During a Google search for hotels, some on the list now will have a tag that says “Eco-certified” next to a green leaf.
By clicking “Learn More,” and then navigating to the hotel’s “About” tab, there should be a “Sustainability” tab that describes what sustainable practices the hotel employs and what certifications it has received.
Sustainable practices can range from conserving water by reusing towels to providing vegetarian meal options for guests.
The Sustainability section information is self-reported by hotels and not independently verified by Google.
However, to receive an eco-certified badge, hotels must contact a globally recognised and reputable agency to conduct an on-site audit of the hotel’s sustainability practices. The evaluation must focus on environmental impact from at least four categories: energy efficiency, water conservation, waste reduction and sustainable sourcing.
Google is partnering with organizations like Green Key or EarthCheck to perform these certification processes.
EarthCheck is a scientific benchmarking certification and advisory group for travel and tourism, and it has certified hotels in more than 70 countries. Hotels are EarthCheck certified based upon standards set by the final report of the World Summit for Sustainable Development that was held in Johannesburg in 2002.
GreenKey is a voluntary eco-label awarded to more than 3,200 hotels and other establishments in 65 countries. Hotels are assessed under a set of criteria in topics like staff involvement, washing and cleaning, waste, green areas and corporate social responsibility.
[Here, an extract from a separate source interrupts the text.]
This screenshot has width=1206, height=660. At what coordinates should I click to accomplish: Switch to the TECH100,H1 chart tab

Google, as part of its broader sustainability efforts, will be partnering with Travalyst to build models for calculating carbon emissions associated with travel.
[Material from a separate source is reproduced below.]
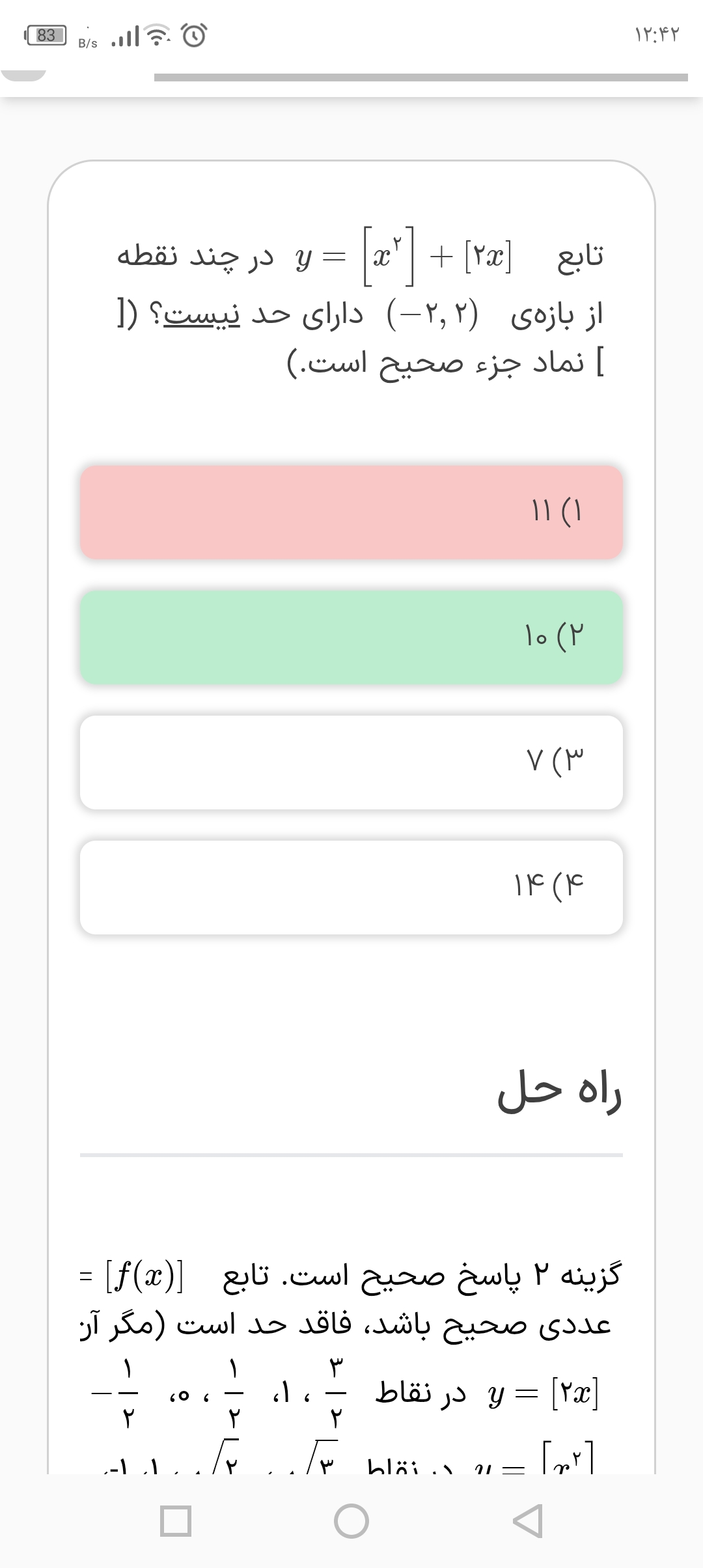This screenshot has height=1568, width=703.
Task: Tap the question formula y = [x²] + [2x]
Action: pyautogui.click(x=404, y=257)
A year ago, Google CEO Sundar Pichai made a commitment towards completely operating on carbon-free energy by 2030.
“A few years ago, flooding devastated Chennai, where I grew up. Seeing the images of the city – which had experienced extreme drought for so many years of my life – covered in flood waters, really made the impacts of climate change feel much closer to home. Last week, many of us woke up to orange skies in Northern California as wildfires continue to rage up and down the West Coast,” wrote Pichai in a Google press release, “The world must act now if we’re going to avert the worst consequences of climate change.”
Google reached carbon neutrality in 2007, and on Sep. 14, 2020, it removed all the carbon it emitted since its inception in 1998.
Many other tech organizations, including Microsoft and Amazon, have made commitments to become carbon neutral or carbon negative, albeit at a slower pace than Google.
In a press release by Microsoft, they set goals go be carbon negative by 2030, and by 2050, Microsoft said it will remove from the environment all the carbon the company has emitted since 1975, thus eliminating its carbon legacy.
Amazon pledged to reach carbon neutrality by 2040 and 100 per cent renewable energy-based by 2025.